The war in Ukraine will loom over the SCO gathering and the flurry of diplomacy around it, coming as Western leaders ramp up pressure on Putin – and his partners – to end the now more than three and half year invasion.
US President Donald Trump earlier this month levied significant economic penalties on India, initially placing its imports into the US under 25 percent tariffs and then slapping an additional 25 percent duties on the country as punishment for importing Russian oil and gas. Both China and India are major purchasers of Russian oil.
Those frictions threaten what has been decades of effort from US diplomats to drive a wedge between New Delhi and Moscow and a more recent push to cultivate India as a key counterweight in Asia to a rising and increasingly assertive China.
India has said it does not take sides in the war. Modi said he spoke with Ukrainian leader Volodymyr Zelensky Saturday and “exchanged views on the ongoing conflict.”
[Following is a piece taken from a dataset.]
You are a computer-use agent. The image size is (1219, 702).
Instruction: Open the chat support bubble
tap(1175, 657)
Beijing has touted this year’s gathering as the largest of the summit yet, with officials saying more than 20 leaders would attend, including those of SCO countries, which in addition to China, Russia, and India, include Iran, Pakistan, Belarus, Kazakhstan, Kyrgyzstan, Tajikistan, and Uzbekistan.
Beijing is widely seen as happy for the newfound tensions between Trump and Modi to reduce what have been burgeoning security ties between the two partners. Chinese officials have watched with unease the elevation of the Quad security dialogue between India, the US and its allies Australia and Japan, widely seen as a bid to counter China.
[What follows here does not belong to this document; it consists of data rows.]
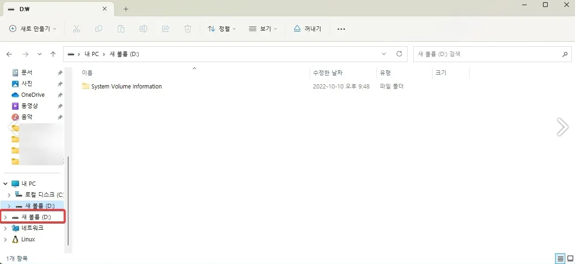Refresh the current folder view
This screenshot has width=575, height=264.
point(399,54)
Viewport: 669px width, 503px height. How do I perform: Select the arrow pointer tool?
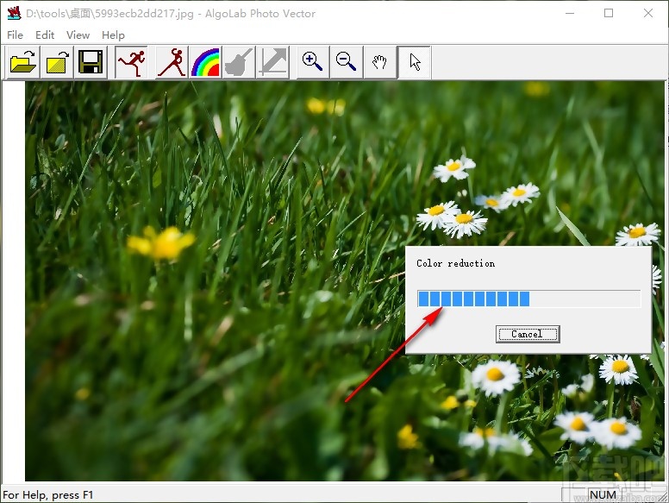[x=415, y=63]
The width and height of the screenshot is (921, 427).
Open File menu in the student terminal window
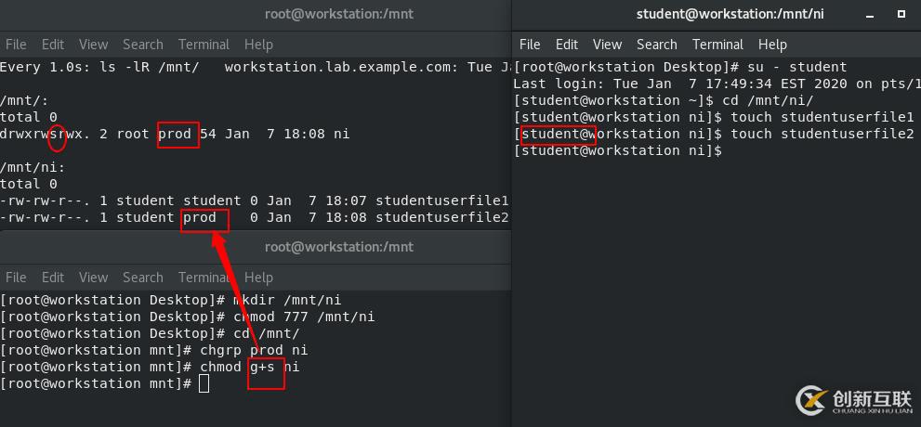click(530, 45)
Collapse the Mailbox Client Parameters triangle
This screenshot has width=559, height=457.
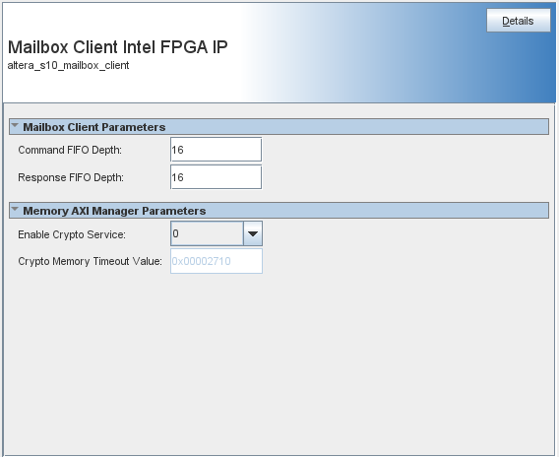pos(15,126)
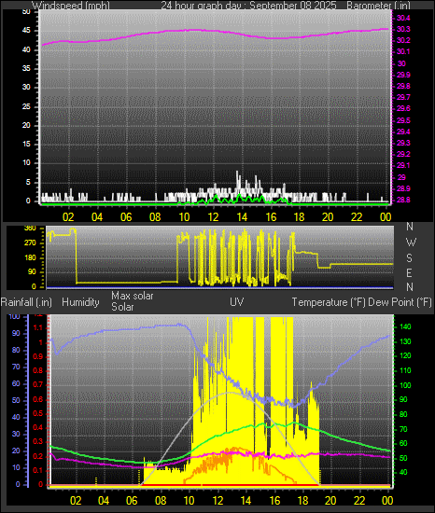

There has been a gradual normalization of ties between India and China after Modi and Xi met on the sidelines of the BRICS summit in Russia last October, which came as the two sides reached an agreement on military disengagement along their disputed border.
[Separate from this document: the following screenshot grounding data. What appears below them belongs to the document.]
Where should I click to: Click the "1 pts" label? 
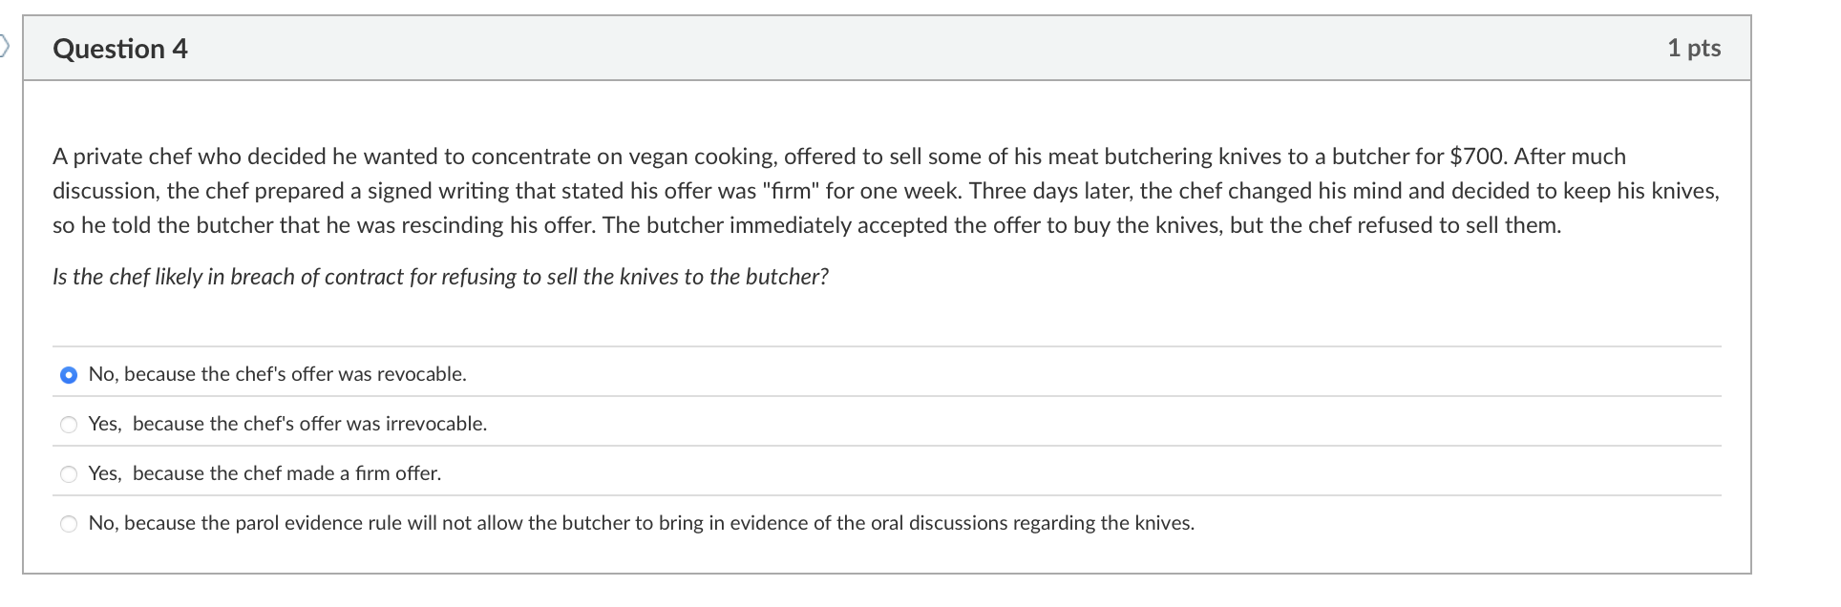coord(1694,48)
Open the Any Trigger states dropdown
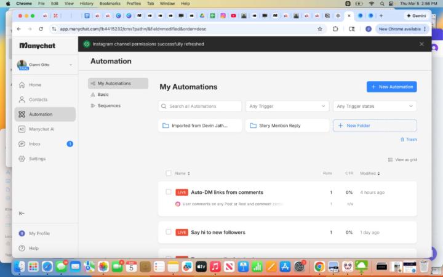443x277 pixels. click(375, 106)
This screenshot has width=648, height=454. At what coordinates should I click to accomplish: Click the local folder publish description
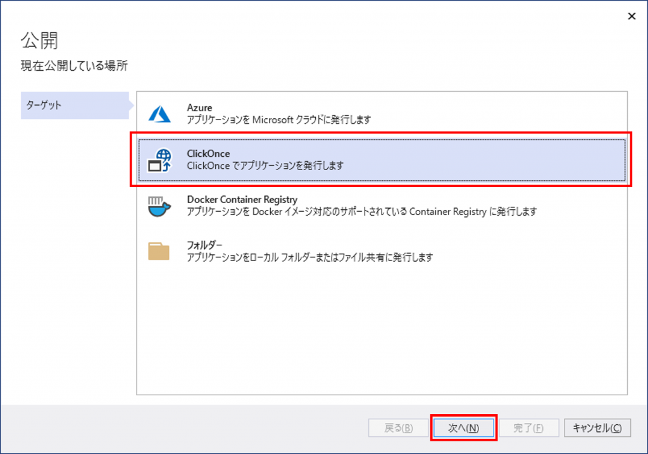[309, 257]
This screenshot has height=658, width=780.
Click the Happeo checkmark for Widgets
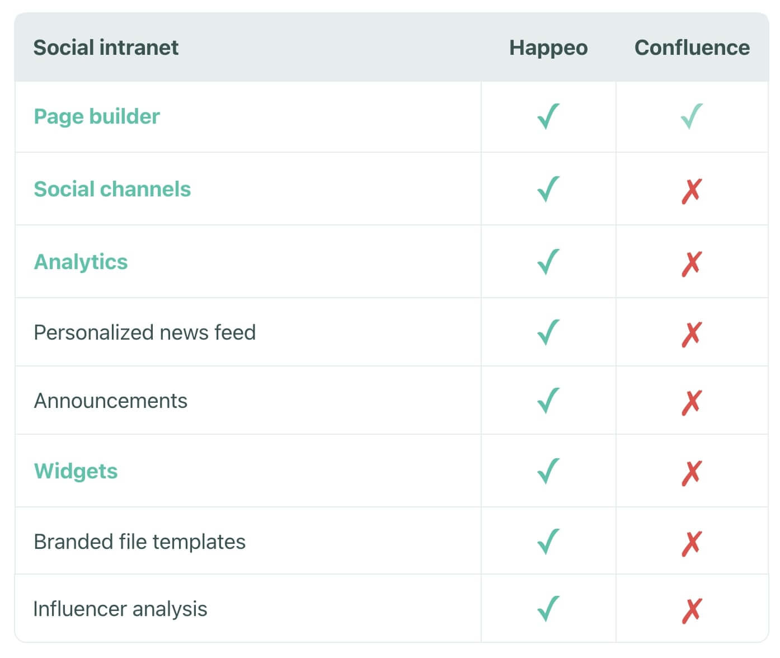(x=548, y=471)
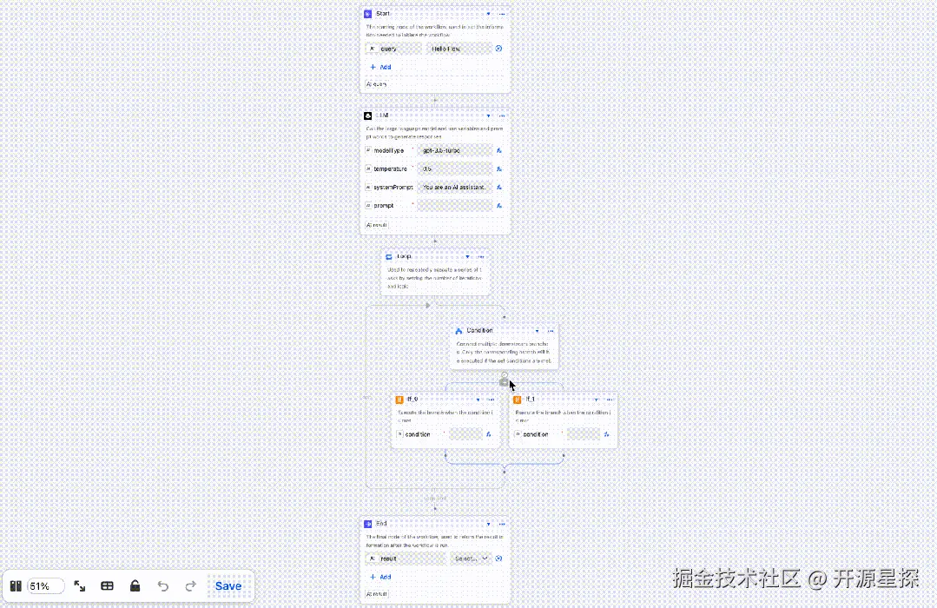Click the undo icon in the bottom toolbar
Viewport: 937px width, 608px height.
click(x=163, y=585)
In recent months, the countries agreed to restart direct flights cancelled since the Covid-19 pandemic, Beijing also recently agreed to reopen two pilgrimage sites in western Tibet to Indians for the first time in five years, and both started re-issuing tourist visas for each other’s citizens.
Earlier this month, following a visit from China’s top diplomat Wang Yi to New Delhi, the two announced “ten points of consensus” on the issue to further reduce tensions.
But observers say that even as the two leaders seek stability in their relationship, both in terms of trade and security, it will be hard for Xi and Modi to overcome their longstanding lack of personal trust.
Underlying tensions between India and China spiked in 2020 following a deadly conflict along their disputed Himalayan border, in which 20 Indian and four Chinese soldiers were killed in hand-to-hand combat.
Both nations maintain a heavy military presence along their 2,100-mile (3,379-kilometer) de facto border, known as the Line of Actual Control (LAC) – a boundary that remains undefined and has been a persistent source of friction since their bloody 1962 war.
Since joining the SCO in 2017, India has appeared to some observers as an uneasy member of the group; placing the world’s largest democracy in a club that includes a number of autocrats and one that the key partners – Beijing and Moscow – have sought to shape into a force to counter a US-led world order – an aim at odds with New Delhi’s more non-aligned foreign policy.
India also sits in SCO alongside its rival Pakistan. The Tianjin summit will serve as the first time Modi will gather alongside Pakistan’s Prime Minister Shehbaz Sharif since the two countries engaged in a deadly, four-day conflict earlier this year.
The summit will also give Modi a key opportunity to sit down with long-term partner Putin, at a moment when India’s purchases of Russian oil are under pressure from the American tariffs.
Chinese refineries have placed new orders for Russian crude that will be shipped from ports that typically supply India, as demand from the South Asian country for Moscow’s crude slipped following the tariffs, CNN reported earlier this month.